_Data for the task_:
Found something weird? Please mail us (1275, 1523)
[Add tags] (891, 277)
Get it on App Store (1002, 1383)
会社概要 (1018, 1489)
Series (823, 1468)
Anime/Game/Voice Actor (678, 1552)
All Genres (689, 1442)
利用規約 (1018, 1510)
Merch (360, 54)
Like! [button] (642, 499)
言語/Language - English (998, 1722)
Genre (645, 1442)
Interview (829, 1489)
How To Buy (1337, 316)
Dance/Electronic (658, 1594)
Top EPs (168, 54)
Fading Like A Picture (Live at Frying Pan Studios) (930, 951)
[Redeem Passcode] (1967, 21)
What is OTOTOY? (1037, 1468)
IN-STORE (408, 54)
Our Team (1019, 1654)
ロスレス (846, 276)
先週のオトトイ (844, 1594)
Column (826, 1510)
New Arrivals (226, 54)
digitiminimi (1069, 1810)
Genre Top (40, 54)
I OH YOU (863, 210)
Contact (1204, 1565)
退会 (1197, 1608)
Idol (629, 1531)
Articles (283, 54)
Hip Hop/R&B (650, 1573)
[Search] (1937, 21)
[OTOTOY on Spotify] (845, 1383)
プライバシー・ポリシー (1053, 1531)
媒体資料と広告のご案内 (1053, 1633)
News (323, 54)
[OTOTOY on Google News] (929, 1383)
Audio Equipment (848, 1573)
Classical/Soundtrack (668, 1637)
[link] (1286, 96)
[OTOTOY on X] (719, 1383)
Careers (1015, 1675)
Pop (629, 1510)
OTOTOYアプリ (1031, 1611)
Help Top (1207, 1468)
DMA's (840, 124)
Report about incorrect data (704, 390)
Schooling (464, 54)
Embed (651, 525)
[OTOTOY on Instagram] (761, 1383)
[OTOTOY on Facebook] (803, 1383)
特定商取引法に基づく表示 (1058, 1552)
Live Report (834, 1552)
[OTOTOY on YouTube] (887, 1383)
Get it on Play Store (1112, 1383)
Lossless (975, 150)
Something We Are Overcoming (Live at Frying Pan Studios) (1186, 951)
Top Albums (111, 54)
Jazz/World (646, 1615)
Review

_Work required_: Having read the material, set all of it down again without a single difference.

_Task result_:
Found something weird? Please mail us (1275, 1523)
[Add tags] (891, 277)
Get it on App Store (1002, 1383)
会社概要 (1018, 1489)
Series (823, 1468)
Anime/Game/Voice Actor (678, 1552)
All Genres (689, 1442)
利用規約 (1018, 1510)
Merch (360, 54)
Like! [button] (642, 499)
言語/Language - English (998, 1722)
Genre (645, 1442)
Interview (829, 1489)
How To Buy (1337, 316)
Dance/Electronic (658, 1594)
Top EPs (168, 54)
Fading Like A Picture (Live at Frying Pan Studios) (930, 951)
[Redeem Passcode] (1967, 21)
What is OTOTOY? (1037, 1468)
IN-STORE (408, 54)
Our Team (1019, 1654)
ロスレス (846, 276)
先週のオトトイ (844, 1594)
Column (826, 1510)
New Arrivals (226, 54)
digitiminimi (1069, 1810)
Genre Top (40, 54)
I OH YOU (863, 210)
Contact (1204, 1565)
退会 (1197, 1608)
Idol (629, 1531)
Articles (283, 54)
Hip Hop/R&B (650, 1573)
[Search] (1937, 21)
[OTOTOY on Spotify] (845, 1383)
プライバシー・ポリシー (1053, 1531)
媒体資料と広告のご案内 (1053, 1633)
News (323, 54)
[OTOTOY on Google News] (929, 1383)
Audio Equipment (848, 1573)
Classical/Soundtrack (668, 1637)
[link] (1286, 96)
[OTOTOY on X] (719, 1383)
Careers (1015, 1675)
Pop (629, 1510)
OTOTOYアプリ (1031, 1611)
Help Top (1207, 1468)
DMA's (840, 124)
Report about incorrect data (704, 390)
Schooling (464, 54)
Embed (651, 525)
[OTOTOY on Instagram] (761, 1383)
[OTOTOY on Facebook] (803, 1383)
特定商取引法に基づく表示 (1058, 1552)
Live Report (834, 1552)
[OTOTOY on YouTube] (887, 1383)
Get it on Play Store (1112, 1383)
Lossless (975, 150)
Something We Are Overcoming (Live at Frying Pan Studios) (1186, 951)
Top Albums (111, 54)
Jazz/World (646, 1615)
Review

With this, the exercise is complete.